Albatross race update

Subject: Albatross race update
From: Bill Stent <>
Date: Fri, 21 May 2004 11:55:44 +1000
Well, remember that Aphrodite's transponder was completely stationary on the
map for several days before the signal cut out.

It seems likely to me that the positions on the map are those last recorded
by the system.  Also these transponders are very accurate, meaning we can
see Styx clearly waddling about on Mewstone Island.  This would suggest that
if a transponder doesn't move at all it's probably not transmitting.

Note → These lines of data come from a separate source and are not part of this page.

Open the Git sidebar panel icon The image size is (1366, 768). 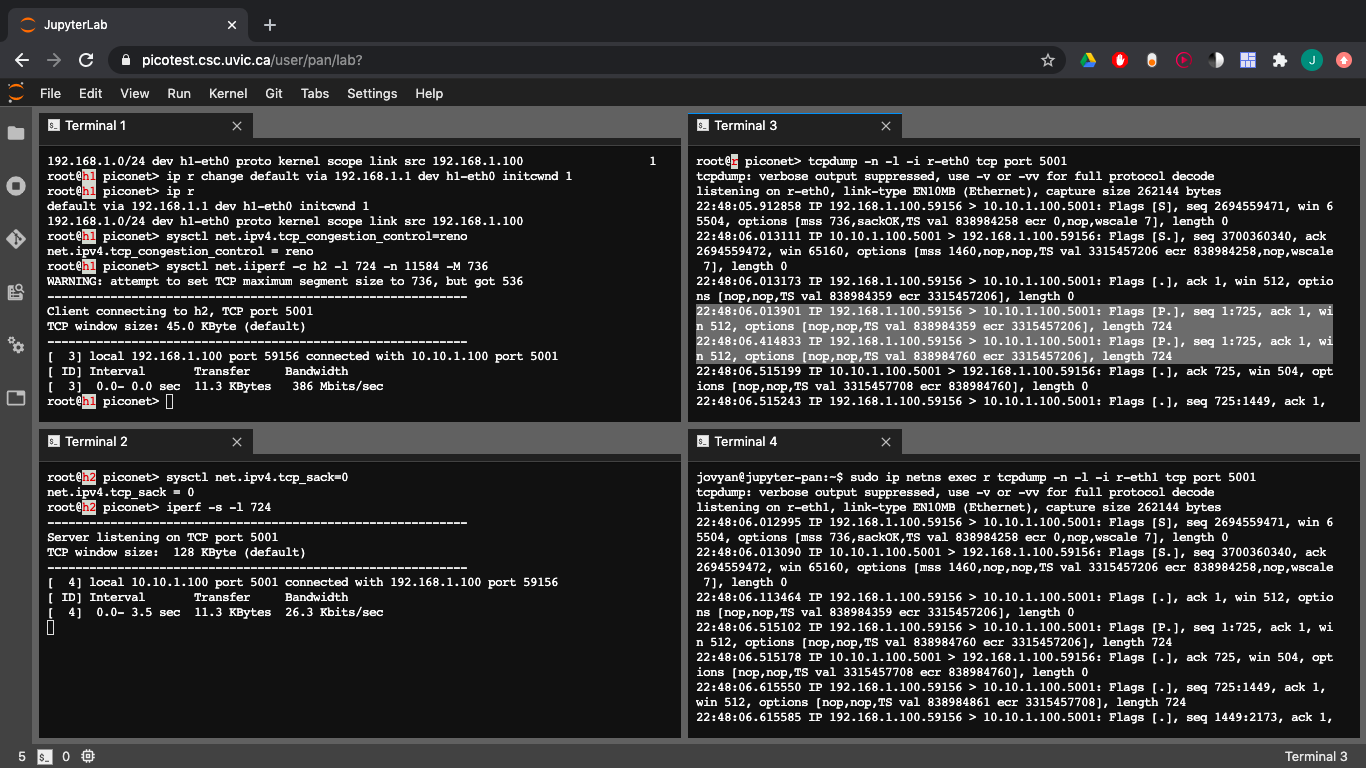pyautogui.click(x=16, y=239)
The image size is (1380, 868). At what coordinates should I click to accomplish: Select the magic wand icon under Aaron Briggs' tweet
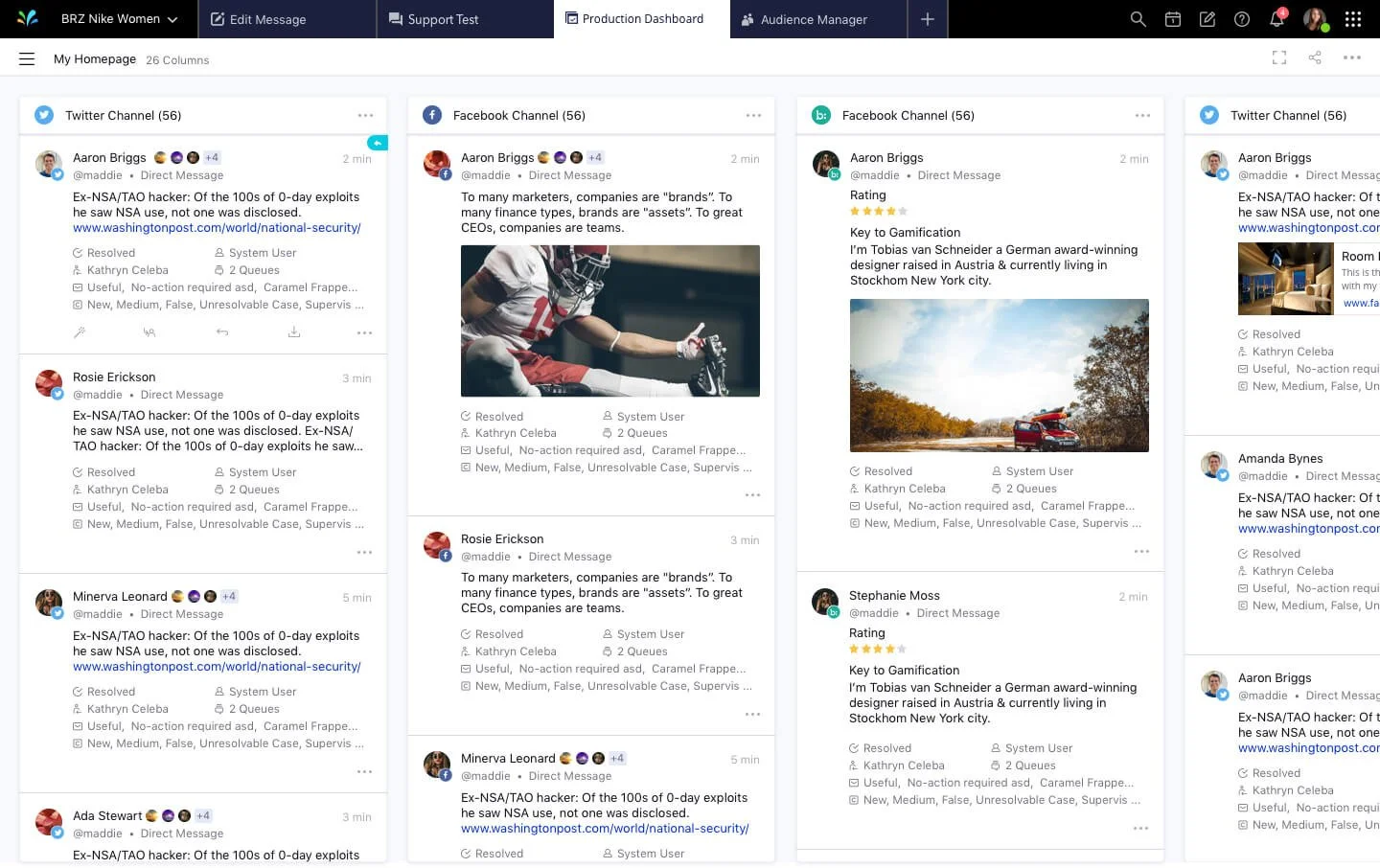[80, 332]

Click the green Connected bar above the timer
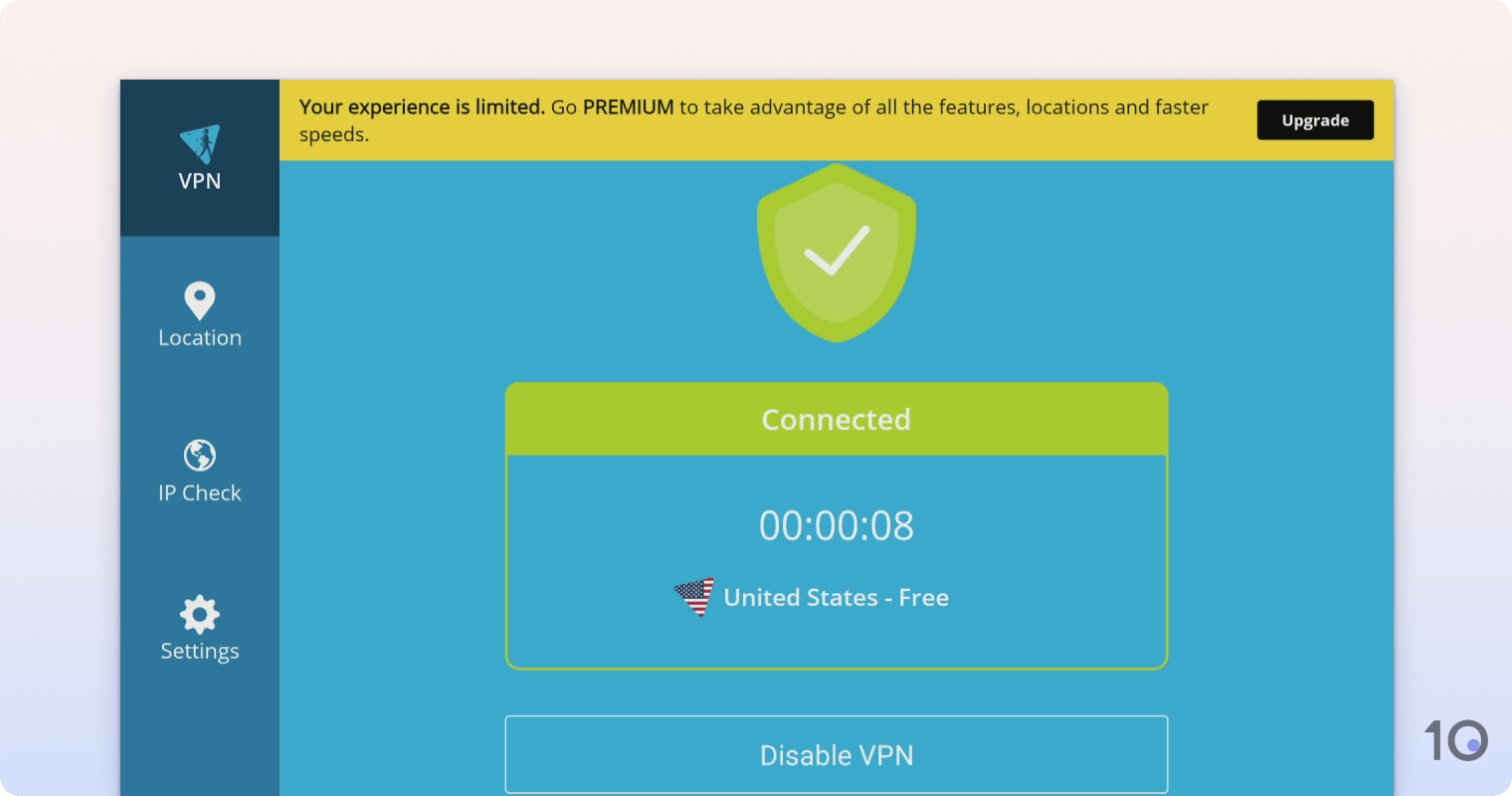836,416
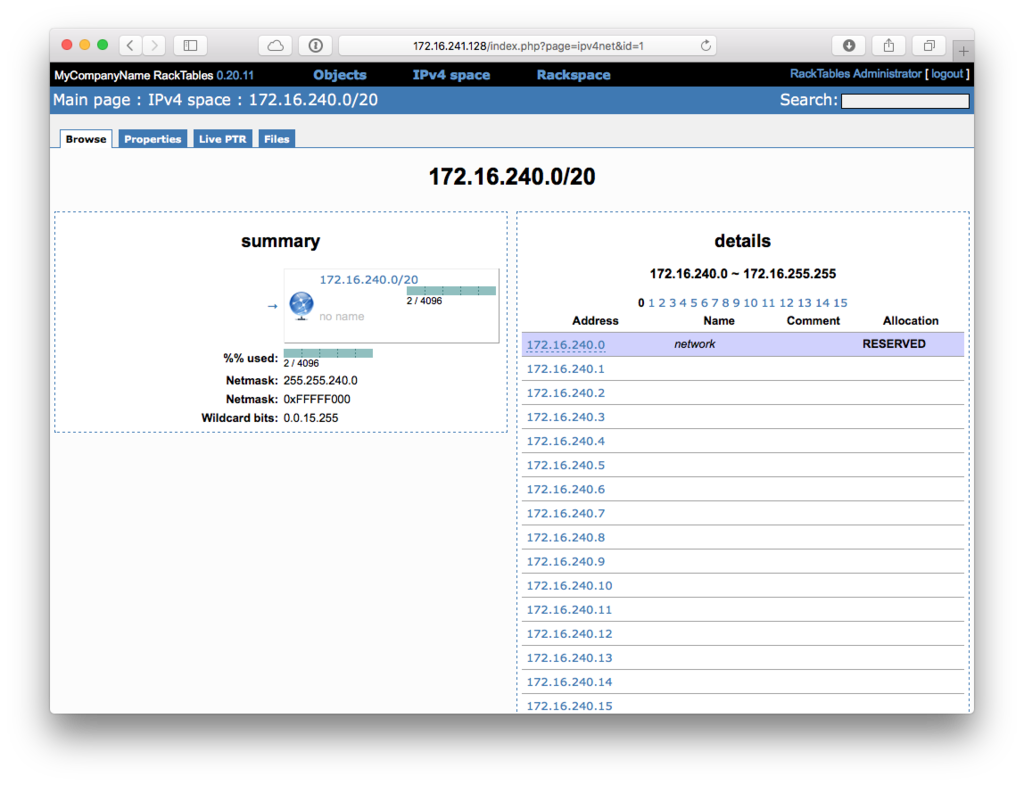
Task: Switch to the Properties tab
Action: [152, 139]
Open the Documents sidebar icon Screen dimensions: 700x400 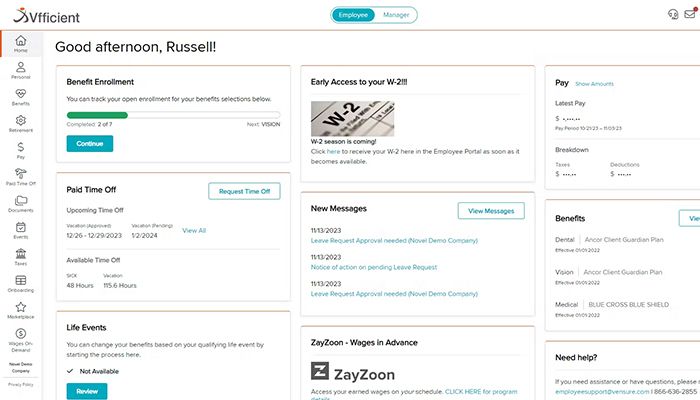pyautogui.click(x=20, y=203)
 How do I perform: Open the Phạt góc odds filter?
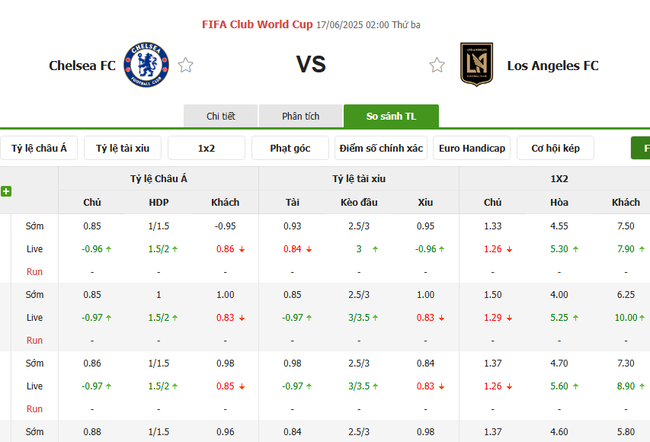coord(290,149)
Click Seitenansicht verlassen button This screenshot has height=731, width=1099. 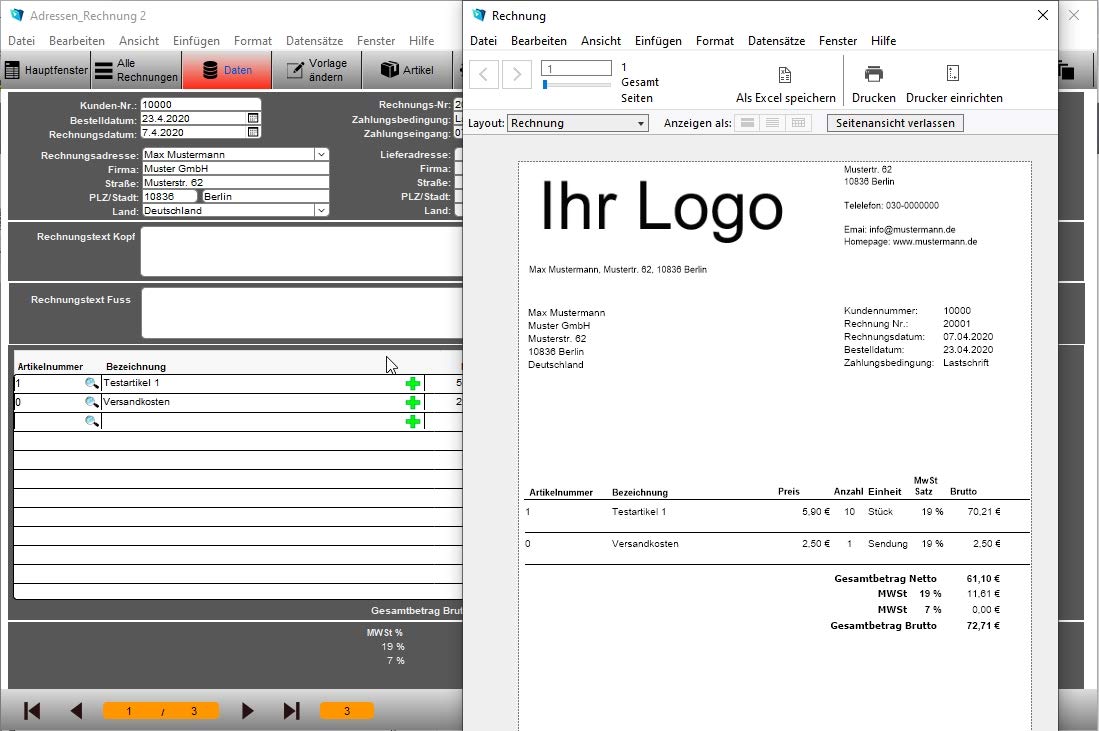click(x=895, y=123)
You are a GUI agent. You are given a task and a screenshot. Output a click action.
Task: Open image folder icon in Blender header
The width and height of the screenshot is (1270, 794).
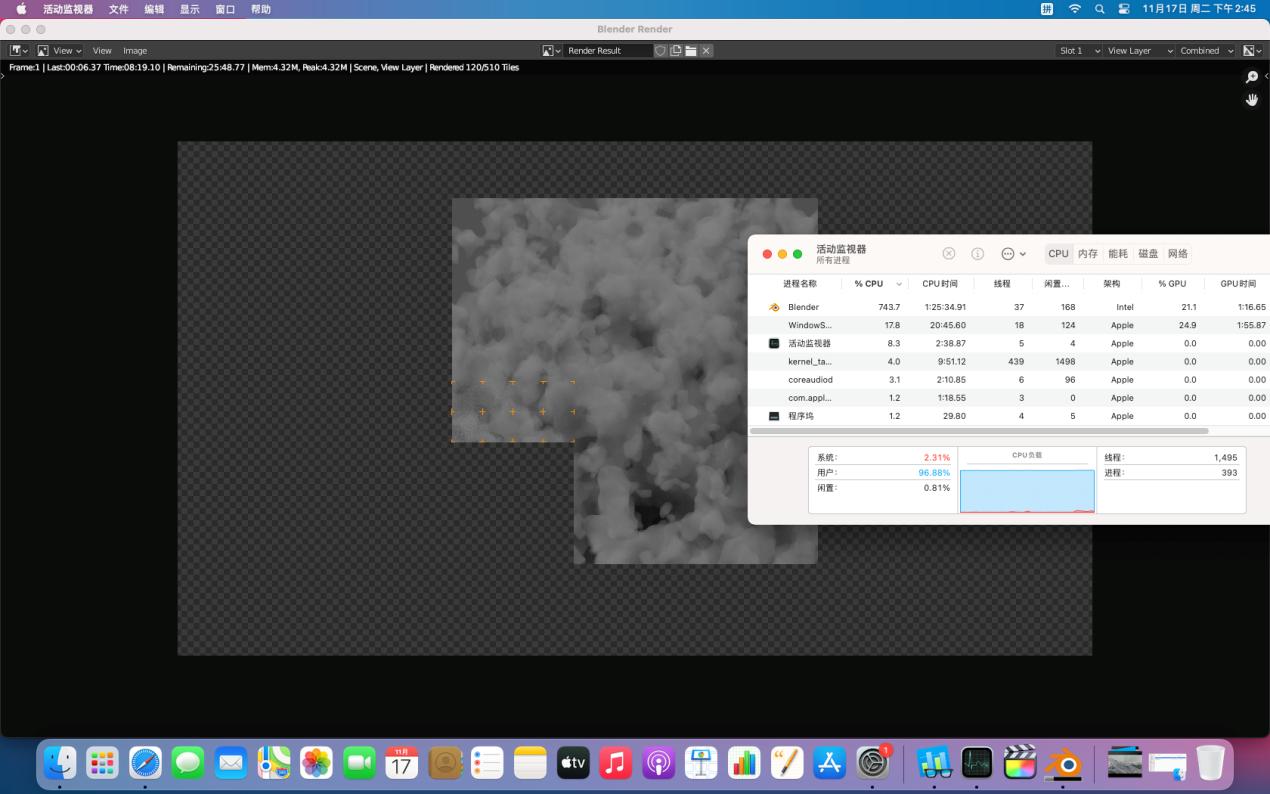[691, 51]
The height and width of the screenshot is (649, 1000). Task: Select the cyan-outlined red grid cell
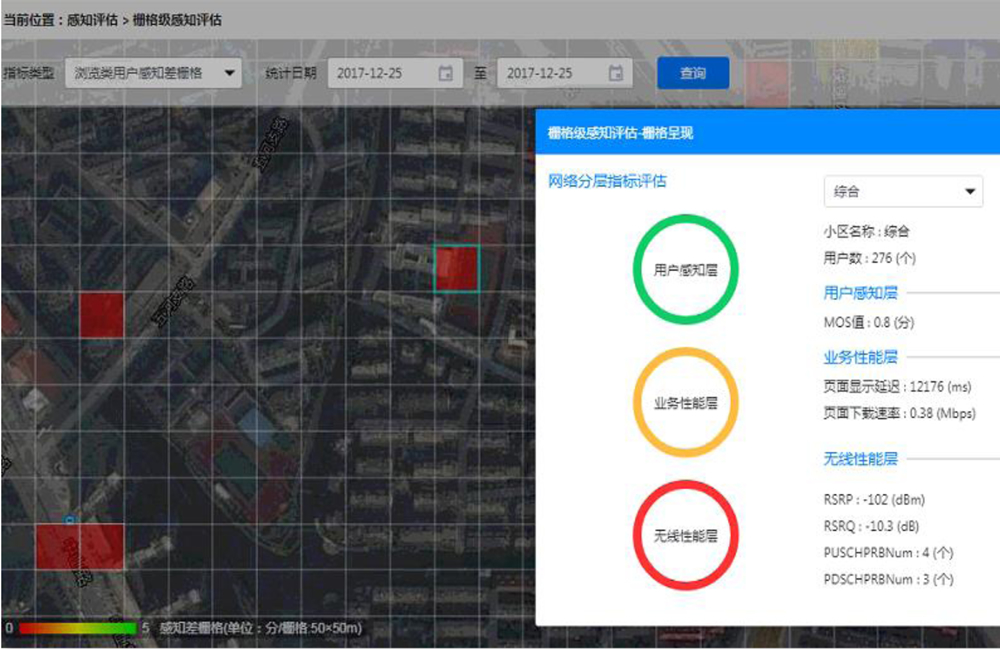456,269
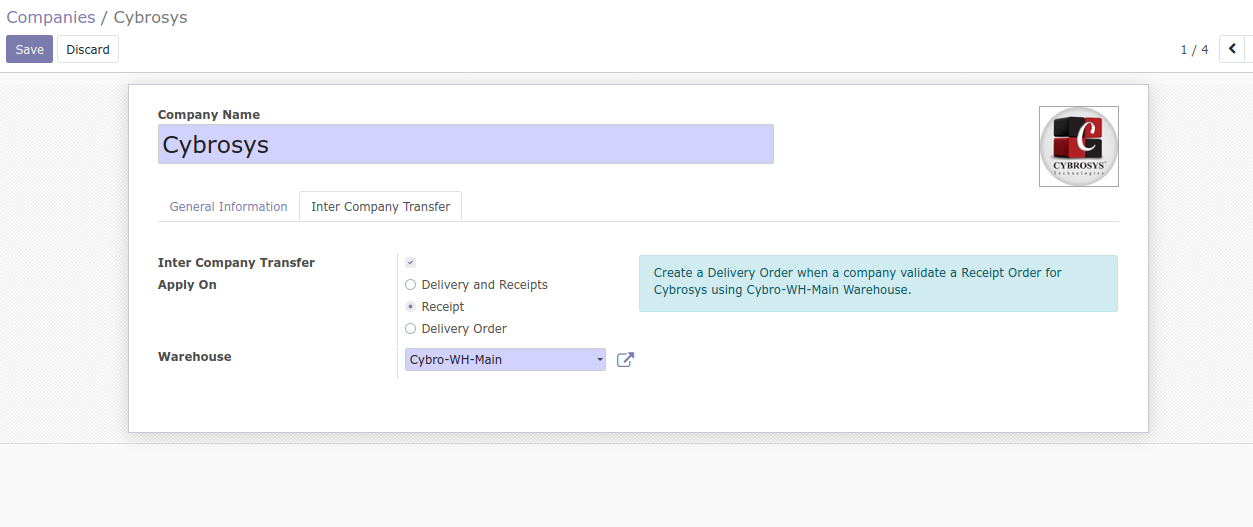Viewport: 1253px width, 527px height.
Task: Click the Apply On label
Action: click(187, 285)
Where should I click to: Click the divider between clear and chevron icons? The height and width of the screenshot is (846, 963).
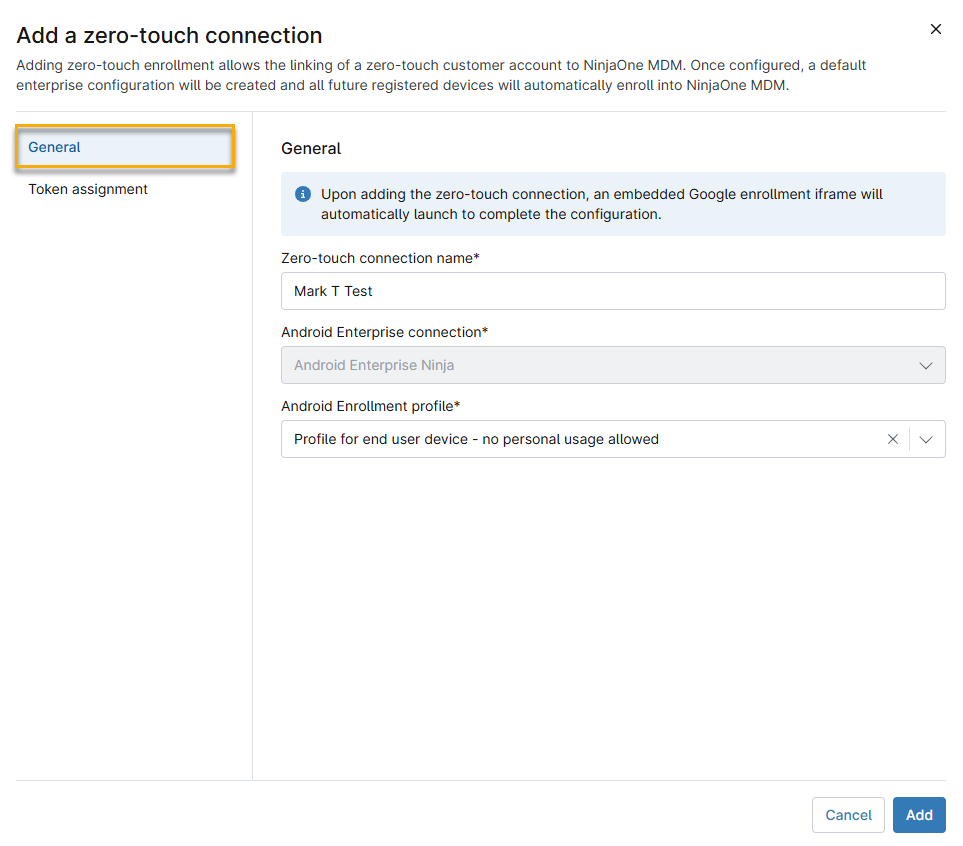[909, 439]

Therefore outcomes would be one of two types: one where the transponder
fails immediately, resulting in no apparent movement, or that it drifts
about aimlessly but only metres per day rather than kilometres.  

If Aphrodite had been hooked on a long line we would have seen the carcass
drifting at (or close to) the surface, or at least it would have been
retrieved by fishers at one stage and then, I guess, tossed overboard.  This
would have been shown as some drifting on the map.  If transponder detatched
somehow the effect would have been the same.  (This is assuming that a
drowned albatross' transponder is capable of sending a signal through
several metres of water, but I do hear from a diving friend that you can use
GPS under water.  Technicalities of this are beyond me, but have things to
do with signal strength, etc.)

If, alternatively, she were taken live by a shark while on the surface,
either resting or dead having been hit with a hailstone, etc, the signal
would probably have disappeared when the shark dived (or chewed?).  

Therefore this is the more likely outcome.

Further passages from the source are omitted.